The amount that is refundable is determined by the deduction rules that apply in the country making the refund. The claim is submitted electronically to the tax authority in the country of establishment of the claimant.
The refund period must not cover more than one calendar year or less than three calendar months – unless it is covering the remainder of a calendar year. The claim has to be made by
30 September of the year following that in which the VAT was incurred.
VAT-refund procedure for non-European-business Businesses established outside of the EU can, subject to certain conditions, also reclaim the VAT incurred on imports into
Germany or purchases of goods and services used in Germany. The scheme is available to any person carrying on a business established in a third country, ie outside the EU, provided that in the period of the claim:
- they were not registered or liable to be registered for VAT in Germany
- they were not established in any EU country
- they made no supplies of goods and services in Germany
- where they are established in a third country having a comparable system of turnover taxes, that country provides reciprocal arrangements for refunds to be made to taxable persons established in Germany.
Claim forms have to be submitted to the Bundeszentralamt für Steuern no later than six months from the end of the relevant designated year, ie by 30 June each year.
A VAT invoice must show:
- an invoice number which is unique and sequential
- the seller’s name and address
- the seller’s tax registration number or VAT ID Number
- the recipients VAT ID Number (in case of specific cross border supplies)
- the invoice date
- the time of supply (also known as tax point) if this is different from the invoice date
- the customer’s name and address
- a description sufficient to identify the goods or services supplied to the customer and the quantity of goods or the extent of the services
- the tax base with regard to each tax rate applicable or tax exemption
- the rate of any cash discount
- the tax rate
- the total amount of VAT charged
- indication of the application of the reverse-charge- mechanism (if applicable).

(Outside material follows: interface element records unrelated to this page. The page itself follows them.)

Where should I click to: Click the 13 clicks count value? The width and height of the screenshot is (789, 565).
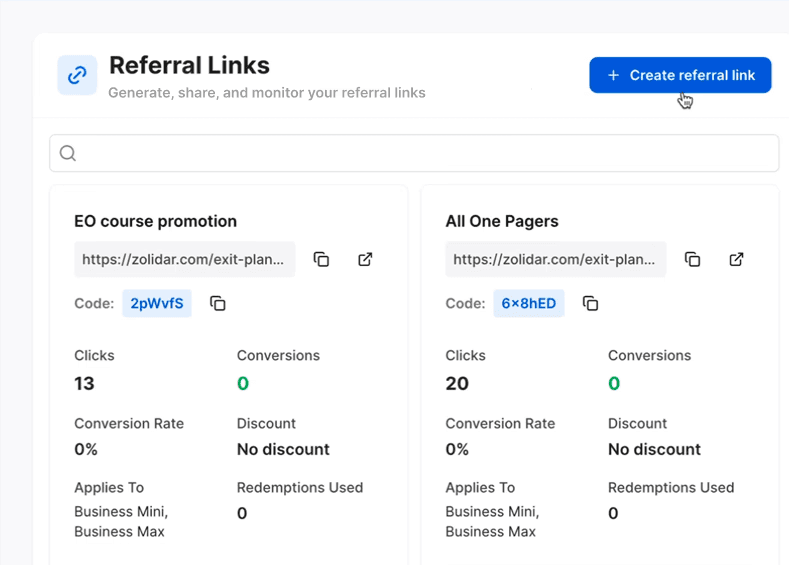pos(84,383)
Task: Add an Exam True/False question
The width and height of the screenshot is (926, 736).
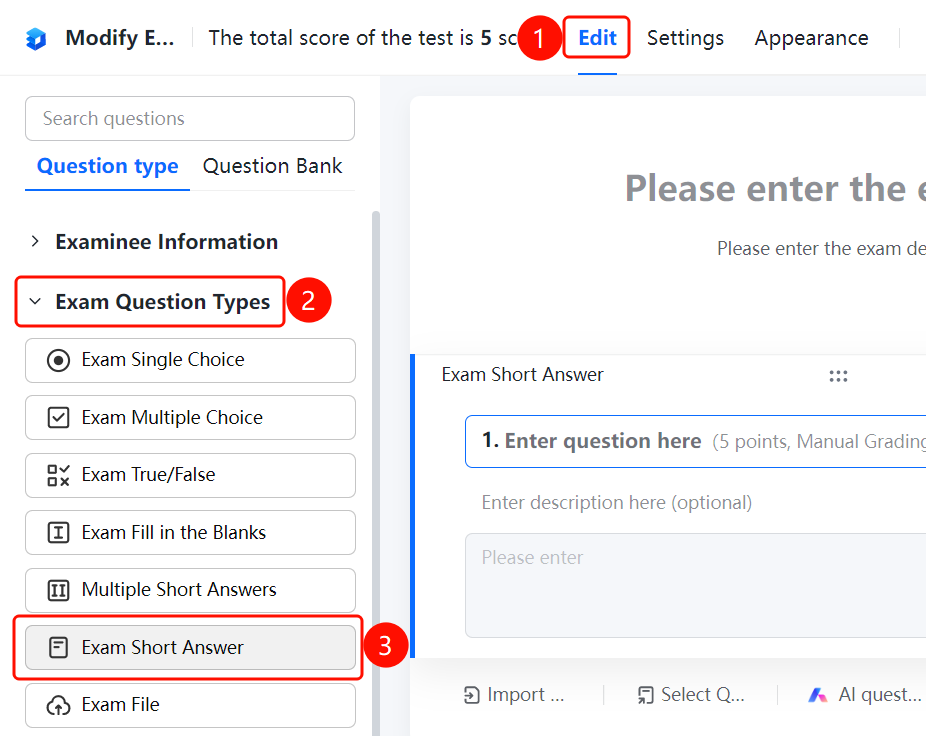Action: pyautogui.click(x=190, y=475)
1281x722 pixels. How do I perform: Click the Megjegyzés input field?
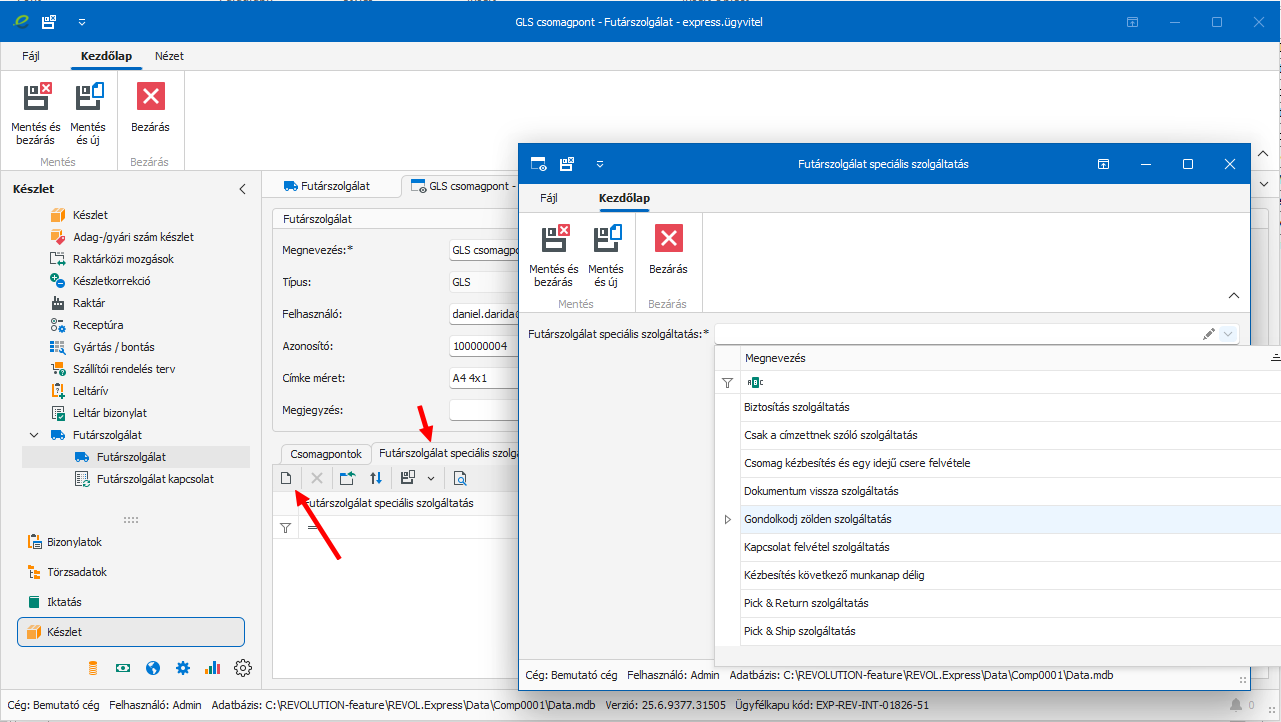484,410
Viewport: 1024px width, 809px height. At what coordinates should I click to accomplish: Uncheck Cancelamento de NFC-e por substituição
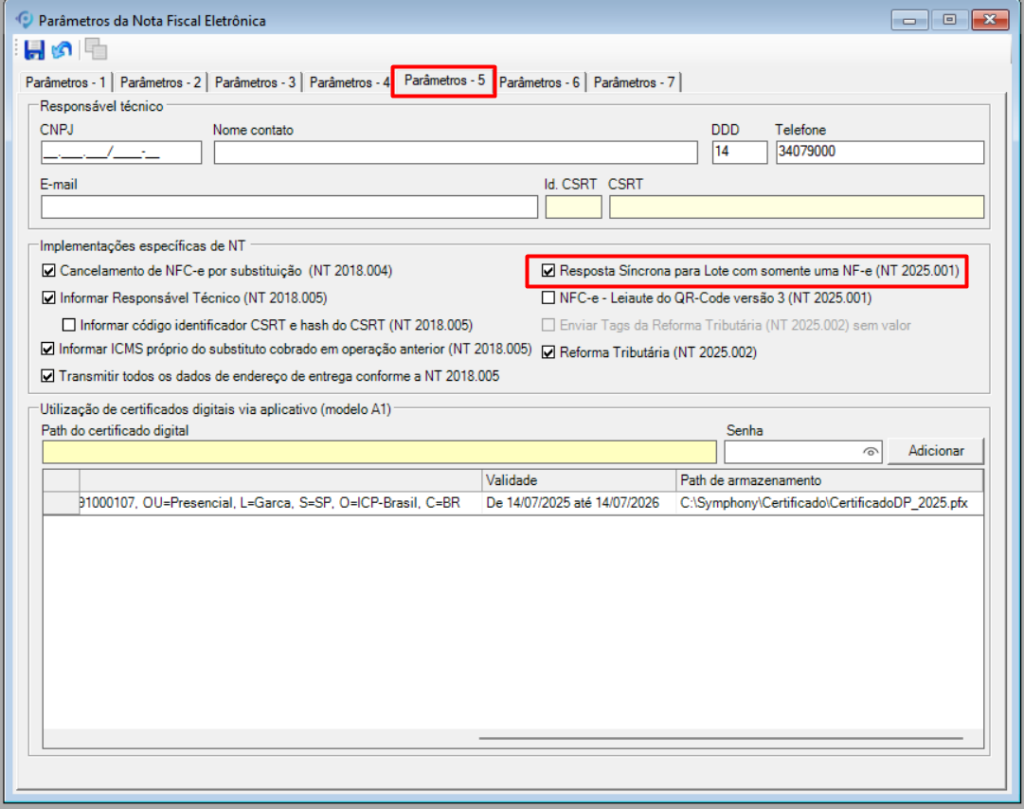48,271
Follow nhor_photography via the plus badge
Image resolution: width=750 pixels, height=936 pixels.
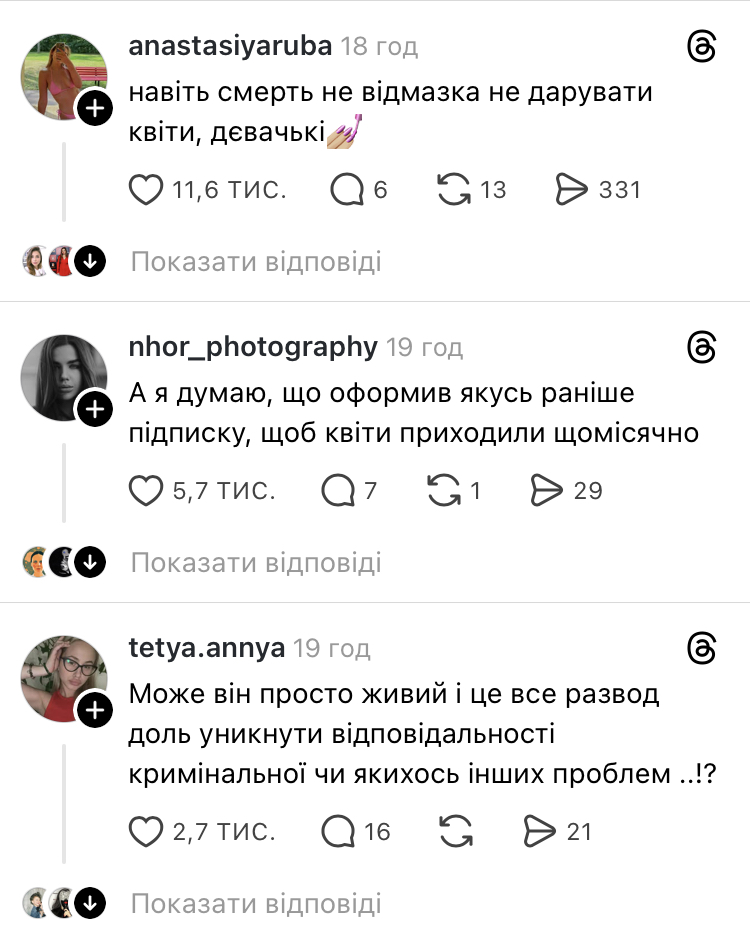coord(97,408)
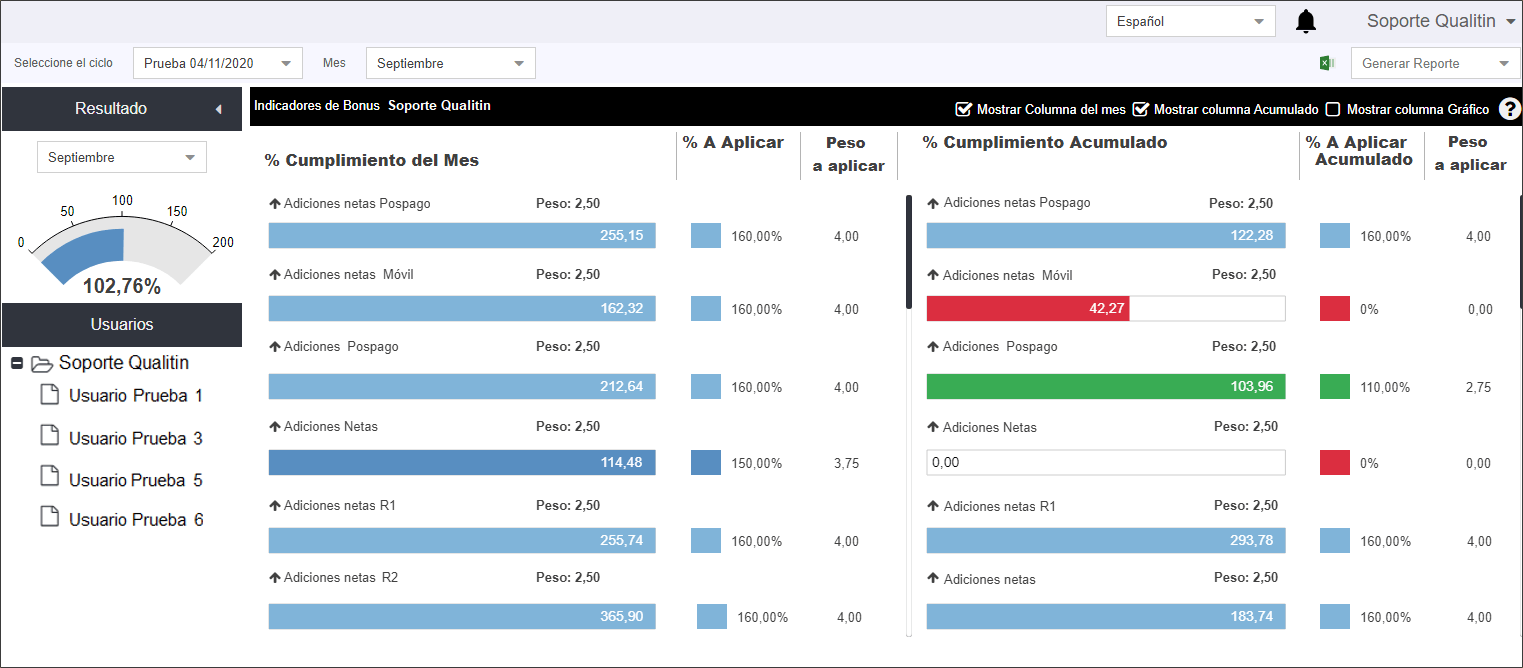This screenshot has width=1523, height=668.
Task: Collapse the Resultado panel arrow
Action: [x=218, y=109]
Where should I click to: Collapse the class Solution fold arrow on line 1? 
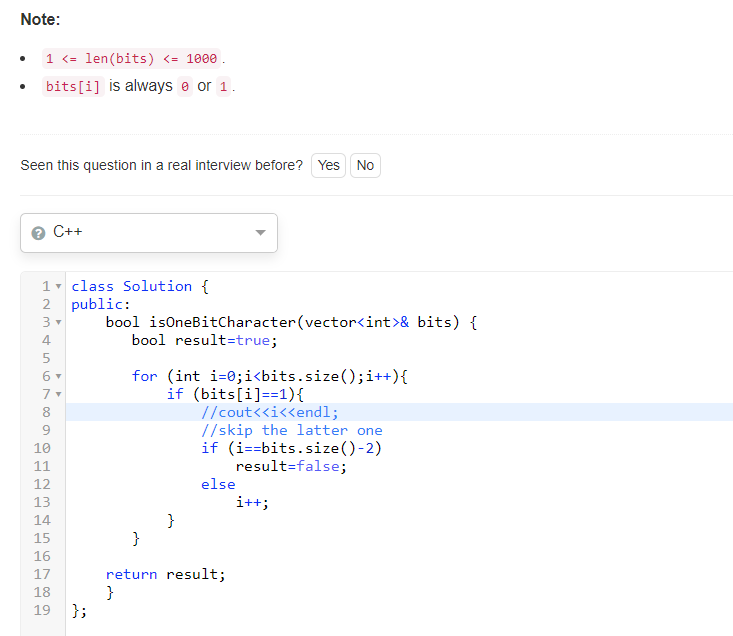coord(58,286)
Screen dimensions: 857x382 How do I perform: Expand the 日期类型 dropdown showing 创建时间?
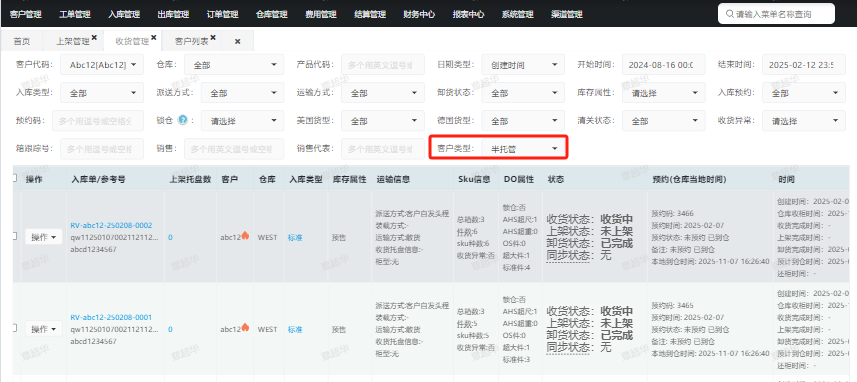tap(523, 64)
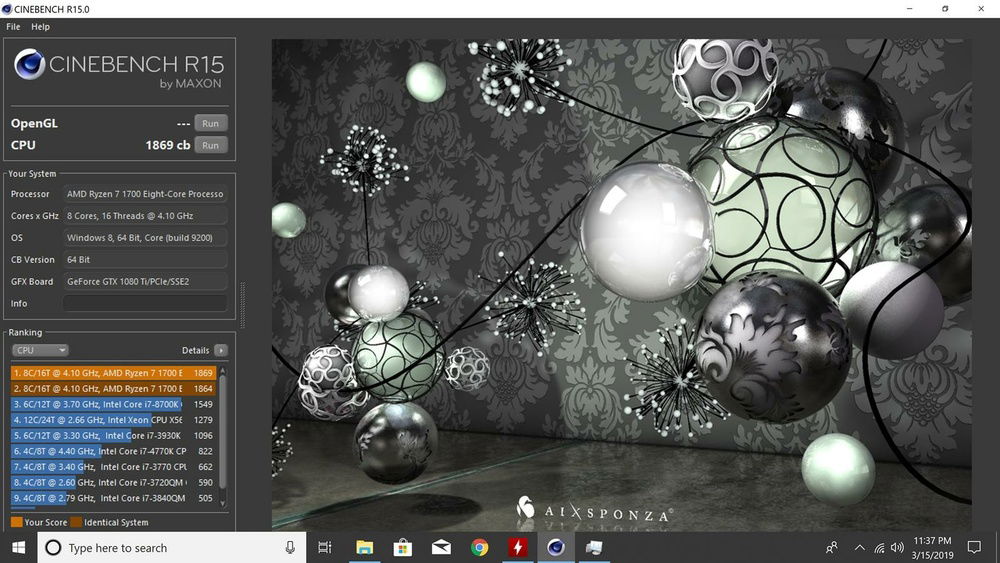Image resolution: width=1000 pixels, height=563 pixels.
Task: Click the red lightning bolt taskbar icon
Action: pos(518,548)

Where a VAT invoice includes exempt goods or services, it must show the reason for the tax exemption.
Where a business makes a sale of goods or services for €250 or less including VAT, a simplified VAT invoice can be issued.
VAT invoices can be issued, received and stored in an electronic format and there is no need to tell the tax authority. Electronic invoices must contain the same information as paper invoices. The method used to ensure the authenticity of origin, the integrity of content and legibility of the invoices is a business choice and can be achieved by any business controls which create a reliable audit trail between an invoice and a supply of goods or services.